1. INSURANCE — when want of power of mutual company to create special fund no defense to action on assessment note. Where the policyholders in a Coal Operators Mutual Employers Liability Insurance Company, having incorporated under the Act' of May 16, 1905 (J. & A. ¶ 6581 et. seq.), as a mutual insurance company, adopted a resolution providing for the making of certain assessments, and that the money thus realized was to be put into a separate fund which should not be usable for current administrative expenses, but should go to pay deficits, one of such policyholders, which was a prospective beneficiary, and by its representative voted for such resolution, and subsequently paid part of the assessment levied against it and gave notes for the balance, and after paying part of them refused to pay the others, could not escape liability on the ground that the company had no power under the statute to create the special fund, because it voluntarily chose to agree to the plan.

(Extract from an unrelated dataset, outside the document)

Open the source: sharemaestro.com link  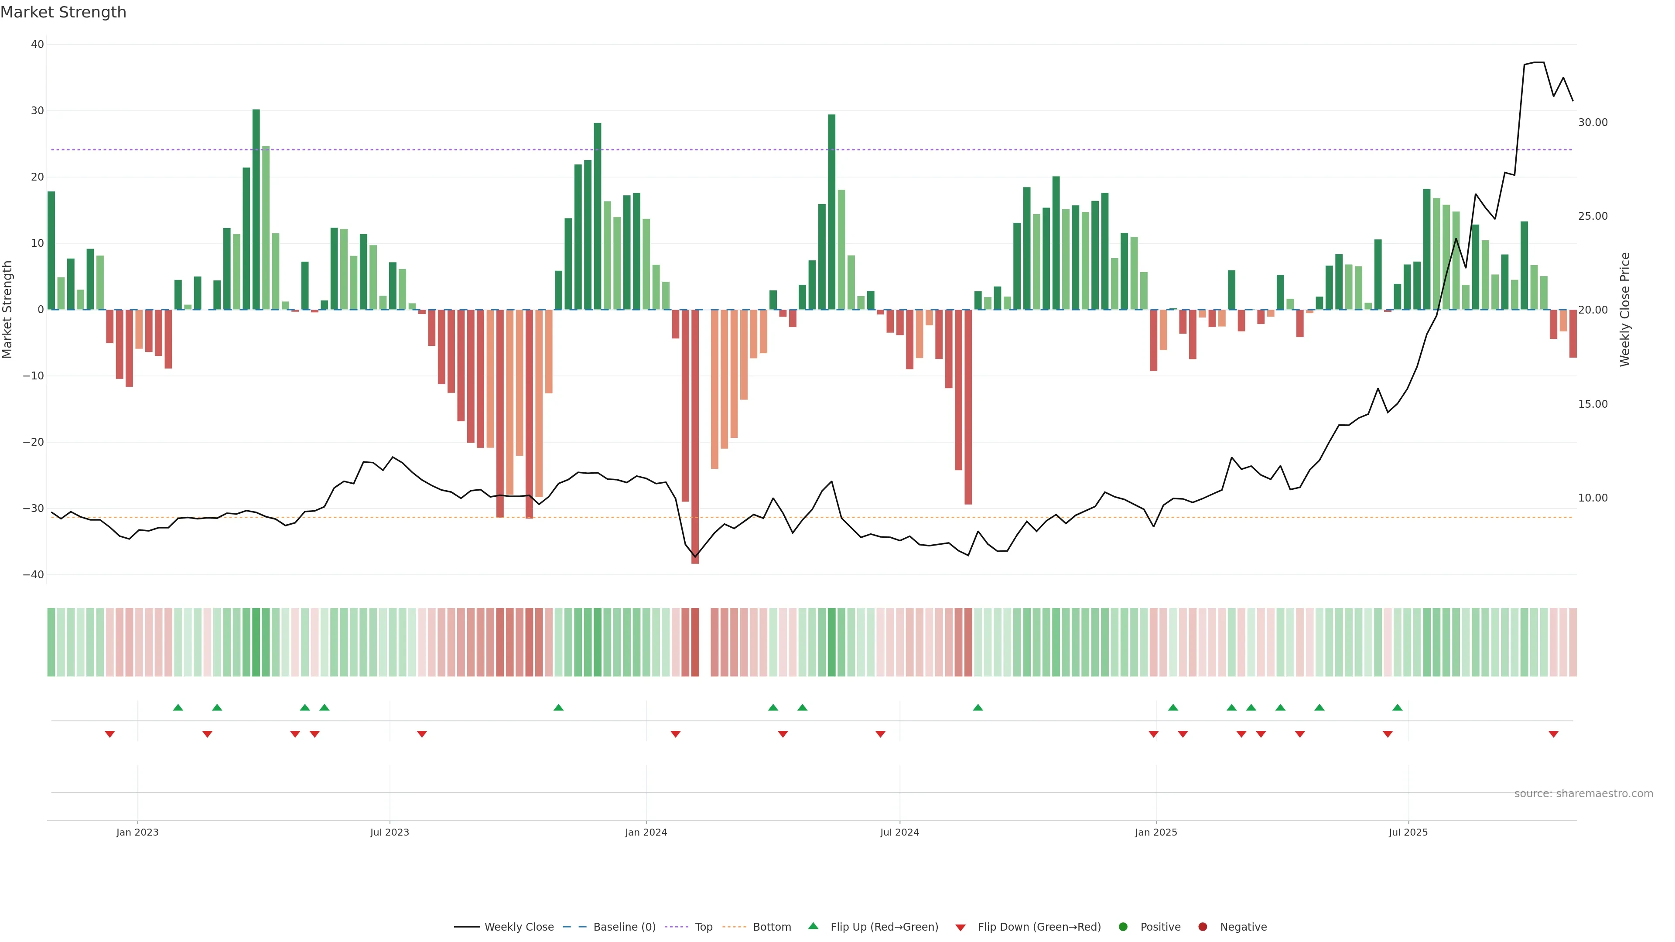pos(1583,794)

2. Insurance — claims and set-offs ~by policyholders in mutual company. A policyholder in a mutual casualty company, which was liable to an assessment for a fund to meet losses, could not prove its claim against the receiver of the casualty company for losses sustained and at the same time interpose them as a set-off in order to avoid paying its share of the losses for which it gave the notes in question.

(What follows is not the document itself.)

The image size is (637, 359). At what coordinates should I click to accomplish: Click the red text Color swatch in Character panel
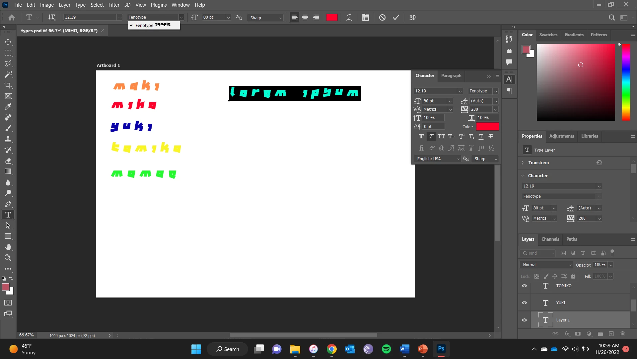point(487,127)
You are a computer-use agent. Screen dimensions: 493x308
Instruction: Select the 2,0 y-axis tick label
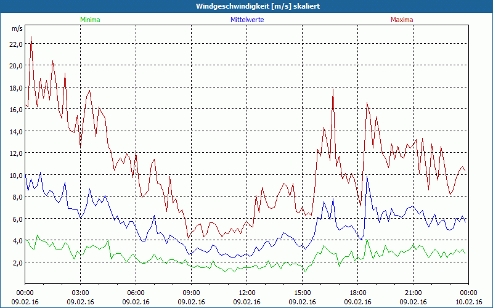pos(15,262)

3. Insurance — claims and set-offs Tyy •policyholders in mutual . company. A policyholder in a. mutual company cannot set off his losses against his liability for losses.
Appeal from the Circuit Court of Macoupin county; the Hon. FbaNK W. Burton, Judge', presiding.- Heard in this court at the October term, 1920.
Affirmed.
Opinion filed April 19, 1921.
A. H. Bell and WhitNel & Whitnel, for appellant.
Stuart Brown, for appellee.

Opinion:
Mr. Justice Waggoner
delivered tbe opinion of the court.
The Illinois Coal Operators Mutual Employers Liability Insurance-Company was incorporated in 1905 under the Act of May 16, 1905 (Session Laws 1905, page 293) as a mutual casualty insurance company. The original rates, charged by such company, averaged a little less than seventy cents of each one hundred dollars of the pay roll. The rates were slowly increased and in 1910 averaged a little more than one dollar on each one hundred dollars of the pay roll. The directors at their annual meeting in April, 1910, found, from their examination of the business of the company, that the assets had decreased so as to show a considerable deficit. They accordingly adopted a resolution recommending that the policyholders create a surplus fund to cover any deficit in the business of any given year. At a meeting of the policyholders in May, 1910, a committee was appointed to take up the matter. The committee did so and reported to the policyholders at a meeting in November, 1910. After discussion by the policyholders, and changes in the plans submitted by the committee, a resolution was adopted whereby it was provided that an assessment be made of fifteen cents per one hundred upon the aggregate pay roll of policyholders from the beginning of membership to September 1, 1910, plus fifty cents per one hundred upon the pay roll of each policyholder for the year beginning September 1, 1910. The resolution further provided that the money thus realized was to be put in a separate fund entitled "Special excess and guarantee fund" and that it should not be usable for current administrative expenses. The resolution further provided that when the losses of any fiscal year exceeded the premiums actually collected, the board of directors could by resolution withdraw from the "Special excess and guarantee fund" funds with which to pay the deficit.
A resolution was also adopted providing for the payment of twenty-eight per cent of the assessment made, in cash, and the residue in four equal instal-ments due in six, twelve, eighteen and twenty-four months thereafter for which non-negotiable notes should be given.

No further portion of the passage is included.